This Georgia man’s beard is ranked No. 1 in the country

Shane Sheriff often grew a beard during the winter months and then shaved it all off come spring. But five years ago, he decided to toss his razors and let his hair keep growing, and growing.

Since then, Sheriff’s ginger beard has expanded into a thick, lustrous beard with plenty of length. Sheriff’s beard, in fact, now stretches past his belly button.

Sheriff, who lives in Dawsonville, has won several beard competitions, including taking first place in a "full beard natural" over 12 inch category at the 2016 Just for Men National Beard and Moustache Championships in NashvilleCompeting in the World Beard and Moustache Championships in Austin, Texas, in September, he finished 13th in the full beard natural category (of beards over 45.1 centimeters long — that means beards that are at least nearly 18 inches long).

Keeping his mane of hair highly competitive requires a specific regimen: high-quality shampoos and conditioners (he currently uses Redken) and a beard butter and beard oil (he uses Mountain Man Beard Products). He has to be careful when eating to avoid food getting stuck in the follicles, and he typically drinks through a straw.

The impressive beard gets a lot of attention. He often gets requests for photos.

“And when I am in the car, if stuck in traffic, people wave to me and say, ‘I love the beard,’” he said.

Sheriff, 48, said all of the attention has helped him be more sociable.

“I used to be shy and I would never go out of my way to speak to anyone,” he said. “But now I have to because I have people come up to me. … And now I absolutely like it.”

His wife, Tracy, is also a big fan of the beard.

“I absolutely love it,” she said. “Once it got to be a good length and out of that awkward stage and it started getting that full look, and it is very soft with the product he uses, I just fell in love with it.”

She’s also enjoyed seeing how the follicles have transformed her husband’s demeanor.

“He is a big teddy bear and he has this nice personality. He used to be very quiet, but not anymore. He has really come out of his shell.”

Sheriff, a manager of an Airgas, a welding supply store, in Gainesville, and Tracy travel together for competitions, which they say have brought them closer.

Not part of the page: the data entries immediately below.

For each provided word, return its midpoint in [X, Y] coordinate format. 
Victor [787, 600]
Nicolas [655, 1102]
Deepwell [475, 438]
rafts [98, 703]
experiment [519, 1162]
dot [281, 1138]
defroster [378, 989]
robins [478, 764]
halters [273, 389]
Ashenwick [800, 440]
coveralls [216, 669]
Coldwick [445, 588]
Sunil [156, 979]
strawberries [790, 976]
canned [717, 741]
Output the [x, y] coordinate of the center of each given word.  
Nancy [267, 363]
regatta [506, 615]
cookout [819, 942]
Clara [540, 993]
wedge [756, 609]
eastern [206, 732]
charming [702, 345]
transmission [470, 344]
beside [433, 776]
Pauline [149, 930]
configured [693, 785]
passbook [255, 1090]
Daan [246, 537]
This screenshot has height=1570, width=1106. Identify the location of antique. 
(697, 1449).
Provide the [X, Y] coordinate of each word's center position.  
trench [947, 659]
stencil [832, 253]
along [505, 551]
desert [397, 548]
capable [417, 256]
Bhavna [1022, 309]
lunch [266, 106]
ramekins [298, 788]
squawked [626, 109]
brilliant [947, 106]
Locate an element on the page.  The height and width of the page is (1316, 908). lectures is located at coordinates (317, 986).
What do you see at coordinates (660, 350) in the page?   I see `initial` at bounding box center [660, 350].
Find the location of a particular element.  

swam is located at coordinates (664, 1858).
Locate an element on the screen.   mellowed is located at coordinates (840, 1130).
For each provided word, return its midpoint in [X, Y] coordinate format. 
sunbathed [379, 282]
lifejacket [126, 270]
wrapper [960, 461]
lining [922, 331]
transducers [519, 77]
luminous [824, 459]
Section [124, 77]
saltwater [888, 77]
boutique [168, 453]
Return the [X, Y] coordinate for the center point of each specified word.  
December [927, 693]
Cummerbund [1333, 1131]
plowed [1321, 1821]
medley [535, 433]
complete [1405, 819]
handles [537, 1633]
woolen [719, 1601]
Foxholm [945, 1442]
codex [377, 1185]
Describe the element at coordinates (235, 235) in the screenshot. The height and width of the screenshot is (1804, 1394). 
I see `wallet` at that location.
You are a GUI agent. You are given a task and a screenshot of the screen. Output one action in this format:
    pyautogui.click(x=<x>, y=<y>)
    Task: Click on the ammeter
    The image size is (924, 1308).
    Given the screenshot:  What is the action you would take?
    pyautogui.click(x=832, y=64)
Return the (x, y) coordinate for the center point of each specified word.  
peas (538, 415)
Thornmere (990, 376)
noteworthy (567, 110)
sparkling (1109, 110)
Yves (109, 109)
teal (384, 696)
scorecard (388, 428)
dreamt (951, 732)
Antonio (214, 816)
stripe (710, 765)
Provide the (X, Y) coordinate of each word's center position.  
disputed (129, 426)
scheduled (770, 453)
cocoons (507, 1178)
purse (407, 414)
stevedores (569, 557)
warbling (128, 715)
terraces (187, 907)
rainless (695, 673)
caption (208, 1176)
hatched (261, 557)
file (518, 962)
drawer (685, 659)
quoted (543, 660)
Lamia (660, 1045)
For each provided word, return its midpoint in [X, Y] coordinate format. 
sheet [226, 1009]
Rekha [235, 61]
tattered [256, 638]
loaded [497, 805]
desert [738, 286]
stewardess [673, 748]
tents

Tracy has also joined in on the fun as a “Whiskerina,” a woman who makes beards for the competition. She usually enters the “realistic” beard category, using real auburn brown hair (which she gets from hair salons), and using an adhesive to attach the hair to her face. She has won one competition, and finished fifth in the world competition in Austin.

Credit: Joseph Gladski IV

Credit: Joseph Gladski IV

Daniel "DC" Cunningham, president of the Marble City Whisker Society, which has a robust Facebook page for sharing growing tips, photos and events, said Sheriff is successful at winning because he shows well to the judges as well as interacting with the crowd.

Stage performance doesn’t technically help with your score, he said, but a competitor who plays to the crowd will typically do better than one who simply walks across the stage.

Cunningham, who judges beard competitions, said he looks at the color, width and fullness of the beard, and how the beard flows.

“Shane’s beard excels in all those elements,” Cunningham said in a Facebook message.

There are many competitions, as many as 50 across the country every year. Money raised typically goes to local charities, including organizations to feed the hungry and support veterans and cancer charities.

Sheriff said his beard continues to add length, and he hopes his long locks keep growing.

He noted the man who took first place in the world competition, “his beard was almost dragging the floor.”